What needs to be done:
Every entry needs to be written out again exactly.

Records shown:
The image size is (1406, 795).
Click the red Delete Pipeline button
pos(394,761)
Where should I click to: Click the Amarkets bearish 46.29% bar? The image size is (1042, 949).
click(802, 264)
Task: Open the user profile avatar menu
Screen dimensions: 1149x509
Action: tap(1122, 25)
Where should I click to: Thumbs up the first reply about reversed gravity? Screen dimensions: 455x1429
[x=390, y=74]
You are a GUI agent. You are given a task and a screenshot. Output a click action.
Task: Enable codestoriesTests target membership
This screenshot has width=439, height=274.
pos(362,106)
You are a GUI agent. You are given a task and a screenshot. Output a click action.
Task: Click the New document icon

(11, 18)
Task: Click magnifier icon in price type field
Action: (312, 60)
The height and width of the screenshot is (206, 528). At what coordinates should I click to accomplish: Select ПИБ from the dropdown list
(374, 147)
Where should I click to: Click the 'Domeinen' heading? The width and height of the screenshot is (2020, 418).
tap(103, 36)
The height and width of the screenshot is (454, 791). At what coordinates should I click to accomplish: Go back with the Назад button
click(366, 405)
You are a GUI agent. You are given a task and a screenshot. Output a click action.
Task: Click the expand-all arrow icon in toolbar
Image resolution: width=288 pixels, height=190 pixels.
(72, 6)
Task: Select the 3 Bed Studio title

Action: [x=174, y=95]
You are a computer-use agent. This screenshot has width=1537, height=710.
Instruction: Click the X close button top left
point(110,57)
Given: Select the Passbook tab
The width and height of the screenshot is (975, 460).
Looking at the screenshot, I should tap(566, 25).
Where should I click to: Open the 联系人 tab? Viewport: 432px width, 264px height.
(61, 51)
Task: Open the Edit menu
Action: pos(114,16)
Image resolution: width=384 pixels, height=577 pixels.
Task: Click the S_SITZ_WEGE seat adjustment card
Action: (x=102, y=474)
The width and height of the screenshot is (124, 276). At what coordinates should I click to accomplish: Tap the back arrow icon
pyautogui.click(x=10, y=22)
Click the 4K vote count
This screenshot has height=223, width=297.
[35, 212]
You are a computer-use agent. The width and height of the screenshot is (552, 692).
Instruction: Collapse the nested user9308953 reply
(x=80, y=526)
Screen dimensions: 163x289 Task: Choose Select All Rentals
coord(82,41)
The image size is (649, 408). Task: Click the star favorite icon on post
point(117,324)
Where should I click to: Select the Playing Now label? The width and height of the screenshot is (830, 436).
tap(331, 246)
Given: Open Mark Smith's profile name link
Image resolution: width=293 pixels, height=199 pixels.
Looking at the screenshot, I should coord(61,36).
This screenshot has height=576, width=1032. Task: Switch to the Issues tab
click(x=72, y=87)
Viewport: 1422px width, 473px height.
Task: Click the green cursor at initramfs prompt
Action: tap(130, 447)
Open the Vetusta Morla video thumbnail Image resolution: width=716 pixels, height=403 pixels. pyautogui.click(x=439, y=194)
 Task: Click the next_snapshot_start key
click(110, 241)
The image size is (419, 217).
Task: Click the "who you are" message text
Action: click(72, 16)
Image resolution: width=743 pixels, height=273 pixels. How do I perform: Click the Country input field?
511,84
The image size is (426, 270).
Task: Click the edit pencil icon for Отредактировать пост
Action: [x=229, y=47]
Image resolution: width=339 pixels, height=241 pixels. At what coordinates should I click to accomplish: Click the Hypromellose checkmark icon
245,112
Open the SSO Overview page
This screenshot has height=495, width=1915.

Task response:
The image size is (1406, 795).
Click the red Delete Pipeline button
pos(394,761)
Where should I click to: Click the Amarkets bearish 46.29% bar? The image size is (1042, 949).
click(802, 264)
Task: Open the user profile avatar menu
Screen dimensions: 1149x509
Action: tap(1122, 25)
Where should I click to: Thumbs up the first reply about reversed gravity? Screen dimensions: 455x1429
[x=390, y=74]
You are a GUI agent. You are given a task and a screenshot. Output a click action.
Task: Enable codestoriesTests target membership
This screenshot has width=439, height=274.
pos(362,106)
You are a GUI agent. You are given a task and a screenshot. Output a click action.
Task: Click the New document icon

(11, 18)
Task: Click magnifier icon in price type field
Action: (312, 60)
The height and width of the screenshot is (206, 528). At what coordinates should I click to accomplish: Select ПИБ from the dropdown list
(374, 147)
Where should I click to: Click the 'Domeinen' heading? The width and height of the screenshot is (2020, 418).
tap(103, 36)
The height and width of the screenshot is (454, 791). At what coordinates should I click to accomplish: Go back with the Назад button
click(366, 405)
You are a GUI agent. You are given a task and a screenshot. Output a click action.
Task: Click the expand-all arrow icon in toolbar
Image resolution: width=288 pixels, height=190 pixels.
(72, 6)
Task: Select the 3 Bed Studio title

Action: [x=174, y=95]
You are a computer-use agent. This screenshot has width=1537, height=710.
Instruction: Click the X close button top left
point(110,57)
Given: Select the Passbook tab
The width and height of the screenshot is (975, 460).
Looking at the screenshot, I should tap(566, 25).
Where should I click to: Open the 联系人 tab? Viewport: 432px width, 264px height.
(61, 51)
Task: Open the Edit menu
Action: pos(114,16)
Image resolution: width=384 pixels, height=577 pixels.
Task: Click the S_SITZ_WEGE seat adjustment card
Action: (x=102, y=474)
The width and height of the screenshot is (124, 276). At what coordinates should I click to accomplish: Tap the back arrow icon
pyautogui.click(x=10, y=22)
Click the 4K vote count
This screenshot has height=223, width=297.
[35, 212]
You are a computer-use agent. The width and height of the screenshot is (552, 692).
Instruction: Collapse the nested user9308953 reply
(x=80, y=526)
Screen dimensions: 163x289 Task: Choose Select All Rentals
coord(82,41)
The image size is (649, 408). Task: Click the star favorite icon on post
point(117,324)
Where should I click to: Select the Playing Now label? The width and height of the screenshot is (830, 436).
tap(331, 246)
Given: Open Mark Smith's profile name link
Image resolution: width=293 pixels, height=199 pixels.
Looking at the screenshot, I should coord(61,36).
This screenshot has height=576, width=1032. Task: Switch to the Issues tab
click(x=72, y=87)
Viewport: 1422px width, 473px height.
Task: Click the green cursor at initramfs prompt
Action: tap(130, 447)
Open the Vetusta Morla video thumbnail Image resolution: width=716 pixels, height=403 pixels. pyautogui.click(x=439, y=194)
 Task: Click the next_snapshot_start key
click(110, 241)
The image size is (419, 217).
Task: Click the "who you are" message text
Action: click(72, 16)
Image resolution: width=743 pixels, height=273 pixels. How do I perform: Click the Country input field?
511,84
The image size is (426, 270).
Task: Click the edit pencil icon for Отредактировать пост
Action: [x=229, y=47]
Image resolution: width=339 pixels, height=241 pixels. At what coordinates should I click to accomplish: Click the Hypromellose checkmark icon
245,112
Open the SSO Overview page
This screenshot has height=495, width=1915.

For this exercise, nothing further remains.